Out of the box the default is the built-in `claude` harness. Set the
`build.harness` key to make any harness the default — in your user-level
`clawker.yaml` to apply across every project, or in a project's
`clawker.yaml` to override it there. The highest layer that sets it wins;
an explicit `-t` or `@:<harness>` always beats it.

```yaml theme={"dark"}
build:
  harness: opencode                          # bare name
  # harness: acme.tools.codex                # or a bundled harness
```

With that set, `clawker build` builds that harness and stamps its image with
the `:default` alias, so a bare `@` runs it.
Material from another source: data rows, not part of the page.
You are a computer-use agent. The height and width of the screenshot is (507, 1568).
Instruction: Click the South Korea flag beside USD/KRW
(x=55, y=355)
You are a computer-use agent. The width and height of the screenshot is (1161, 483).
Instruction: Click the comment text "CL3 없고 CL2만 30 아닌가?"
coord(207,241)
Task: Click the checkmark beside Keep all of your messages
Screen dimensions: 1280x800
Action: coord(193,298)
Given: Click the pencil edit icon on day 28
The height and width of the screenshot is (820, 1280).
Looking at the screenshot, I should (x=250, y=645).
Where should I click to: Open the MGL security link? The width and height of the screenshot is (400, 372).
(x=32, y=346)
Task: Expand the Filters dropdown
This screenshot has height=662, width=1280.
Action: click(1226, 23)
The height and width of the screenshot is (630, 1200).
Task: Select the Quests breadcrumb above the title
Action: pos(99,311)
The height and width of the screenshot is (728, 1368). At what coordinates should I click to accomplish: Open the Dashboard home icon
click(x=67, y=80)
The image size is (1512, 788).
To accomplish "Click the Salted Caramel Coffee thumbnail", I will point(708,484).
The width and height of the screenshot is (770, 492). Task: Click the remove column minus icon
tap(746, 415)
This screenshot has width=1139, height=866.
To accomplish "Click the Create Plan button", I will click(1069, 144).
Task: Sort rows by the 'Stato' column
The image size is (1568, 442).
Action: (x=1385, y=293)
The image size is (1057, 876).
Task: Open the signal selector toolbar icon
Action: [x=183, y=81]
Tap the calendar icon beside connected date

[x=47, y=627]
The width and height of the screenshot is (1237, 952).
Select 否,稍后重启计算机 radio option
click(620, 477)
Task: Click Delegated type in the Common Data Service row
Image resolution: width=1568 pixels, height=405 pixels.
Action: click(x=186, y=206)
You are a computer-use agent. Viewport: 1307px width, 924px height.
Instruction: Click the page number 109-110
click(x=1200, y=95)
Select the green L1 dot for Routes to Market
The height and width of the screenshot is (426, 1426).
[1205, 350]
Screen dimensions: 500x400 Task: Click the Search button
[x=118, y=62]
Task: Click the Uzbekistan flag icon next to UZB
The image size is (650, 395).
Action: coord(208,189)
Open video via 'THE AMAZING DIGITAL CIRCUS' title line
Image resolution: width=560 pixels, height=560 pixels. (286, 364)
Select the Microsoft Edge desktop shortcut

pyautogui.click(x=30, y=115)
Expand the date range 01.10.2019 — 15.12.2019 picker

Images and containers carry a harness label recording exactly which harness they
were built for — the same spelling you selected.

<Note>
  A container refuses to start if its harness label names a harness that is no
  longer declared or cached. This is deliberate: a container never starts with a
  weaker egress floor than it was built for. The error names the label and the
  remedy.
</Note>

## Where harnesses come from

Harness names resolve across the same three tiers as every component. A bare
name resolves **user convention directory, then project convention directory,
then the built-in floor**; a qualified name resolves from an installed bundle.
See [where components come from](/bundles#where-components-come-from) for the
canonical resolution model.

### Built-in harnesses

Clawker ships `claude` and `codex`. They resolve by bare name and update with
the clawker binary. Each declares its own egress floor — the claude harness's
floor covers Anthropic domains, codex's covers OpenAI domains — composed with
your project's `security.firewall` rules.

### Loose local harnesses

Drop a harness directory into a convention directory and it exists immediately,
bare-named:

```
project:  .clawker/harnesses/<name>/
user:     ~/.config/clawker/harnesses/<name>/
```

A user harness shadows a project one of the same name, which shadows a built-in;
shadows are visible in `clawker harness list`.

### Bundled harnesses

A harness shipped in a bundle is addressed by its qualified name and becomes
available once the bundle is declared and installed. See [Bundles](/bundles).

## Per-harness project configuration

Container-initialization settings for a harness live under a `harnesses.<name>`
map in `clawker.yaml` — environment overlays, `post_init`/`pre_run` hooks
(appended after the harness-agnostic `agent.*` hooks), and host-state staging.
The key is the harness name you build and run.

To add **build** steps to a single harness's image — extra stacks, packages, or
Dockerfile injection — use the per-harness build overlay under
`build.harnesses.<name>`, covered in [Image Customization](/custom-images).

## Authenticating

Host credentials are never copied into a container. You authenticate once inside
the container — browser OAuth flows are proxied to your host browser
automatically — and the token persists in the harness's config volume, so
restarts and recreates that reuse the volume stay logged in. See
[Credential Forwarding](/credentials).

## Authoring a harness

Writing your own harness — the `harness.yaml` manifest, its Dockerfile fragment,
and its stack dependencies — is covered in
[Authoring harnesses](/authoring-harnesses).